══ DATASET CONTENT ══

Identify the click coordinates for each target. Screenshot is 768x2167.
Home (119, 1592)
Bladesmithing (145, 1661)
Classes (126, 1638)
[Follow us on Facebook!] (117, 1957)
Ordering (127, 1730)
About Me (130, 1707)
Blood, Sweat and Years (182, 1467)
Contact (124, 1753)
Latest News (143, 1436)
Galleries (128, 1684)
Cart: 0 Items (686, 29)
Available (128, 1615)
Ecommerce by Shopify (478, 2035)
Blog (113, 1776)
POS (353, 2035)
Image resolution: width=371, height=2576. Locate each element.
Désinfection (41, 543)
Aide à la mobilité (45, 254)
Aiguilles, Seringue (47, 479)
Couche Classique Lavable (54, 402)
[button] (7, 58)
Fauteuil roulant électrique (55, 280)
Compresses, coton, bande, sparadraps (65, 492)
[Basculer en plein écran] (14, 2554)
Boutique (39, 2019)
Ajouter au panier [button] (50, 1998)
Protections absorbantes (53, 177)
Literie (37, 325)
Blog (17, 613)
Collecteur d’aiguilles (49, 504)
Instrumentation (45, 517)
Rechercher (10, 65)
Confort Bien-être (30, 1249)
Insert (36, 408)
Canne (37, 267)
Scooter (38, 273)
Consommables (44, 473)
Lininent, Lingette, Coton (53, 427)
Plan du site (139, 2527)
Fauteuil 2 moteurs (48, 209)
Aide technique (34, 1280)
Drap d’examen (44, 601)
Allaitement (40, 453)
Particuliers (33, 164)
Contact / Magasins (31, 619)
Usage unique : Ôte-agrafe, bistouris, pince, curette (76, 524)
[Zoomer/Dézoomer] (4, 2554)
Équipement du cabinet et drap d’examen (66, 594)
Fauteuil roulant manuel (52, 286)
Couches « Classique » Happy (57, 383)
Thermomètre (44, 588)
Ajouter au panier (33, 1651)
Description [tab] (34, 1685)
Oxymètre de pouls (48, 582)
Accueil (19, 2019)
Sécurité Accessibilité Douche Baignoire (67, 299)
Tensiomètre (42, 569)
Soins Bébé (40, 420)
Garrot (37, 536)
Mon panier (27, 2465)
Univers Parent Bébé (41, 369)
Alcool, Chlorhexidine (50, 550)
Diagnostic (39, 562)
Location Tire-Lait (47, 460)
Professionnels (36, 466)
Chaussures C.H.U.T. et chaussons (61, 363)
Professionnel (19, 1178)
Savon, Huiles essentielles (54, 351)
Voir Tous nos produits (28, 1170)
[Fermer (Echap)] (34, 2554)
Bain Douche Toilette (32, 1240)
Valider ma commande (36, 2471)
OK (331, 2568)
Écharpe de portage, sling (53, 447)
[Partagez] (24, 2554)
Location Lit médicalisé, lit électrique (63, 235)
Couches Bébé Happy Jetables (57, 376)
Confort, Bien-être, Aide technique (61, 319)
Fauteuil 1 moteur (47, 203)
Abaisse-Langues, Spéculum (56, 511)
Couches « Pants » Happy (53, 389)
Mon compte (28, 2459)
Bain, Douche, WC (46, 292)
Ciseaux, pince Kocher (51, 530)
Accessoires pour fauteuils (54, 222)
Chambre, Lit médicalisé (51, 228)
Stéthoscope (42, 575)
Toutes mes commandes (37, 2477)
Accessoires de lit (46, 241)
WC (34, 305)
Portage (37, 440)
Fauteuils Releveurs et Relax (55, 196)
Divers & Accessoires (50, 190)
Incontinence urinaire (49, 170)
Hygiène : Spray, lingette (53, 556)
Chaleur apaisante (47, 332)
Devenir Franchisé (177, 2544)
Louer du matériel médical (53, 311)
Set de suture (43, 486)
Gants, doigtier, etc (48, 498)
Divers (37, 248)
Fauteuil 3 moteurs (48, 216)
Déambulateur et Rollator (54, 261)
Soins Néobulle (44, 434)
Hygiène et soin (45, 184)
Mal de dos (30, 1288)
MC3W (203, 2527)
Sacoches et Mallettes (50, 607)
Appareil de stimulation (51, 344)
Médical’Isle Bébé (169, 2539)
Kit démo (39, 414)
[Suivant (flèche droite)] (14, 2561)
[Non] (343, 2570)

═══

▸ **TASK REQUIREMENTS**:
Exactly the lines from the one containing "Mal de dos (30, 1288)" through the end of the listing above, inclusive, are to be written out, and no others.

▸ **RESPONSE FOR THIS EXERCISE**:
Mal de dos (30, 1288)
MC3W (203, 2527)
Sacoches et Mallettes (50, 607)
Appareil de stimulation (51, 344)
Médical’Isle Bébé (169, 2539)
Kit démo (39, 414)
[Suivant (flèche droite)] (14, 2561)
[Non] (343, 2570)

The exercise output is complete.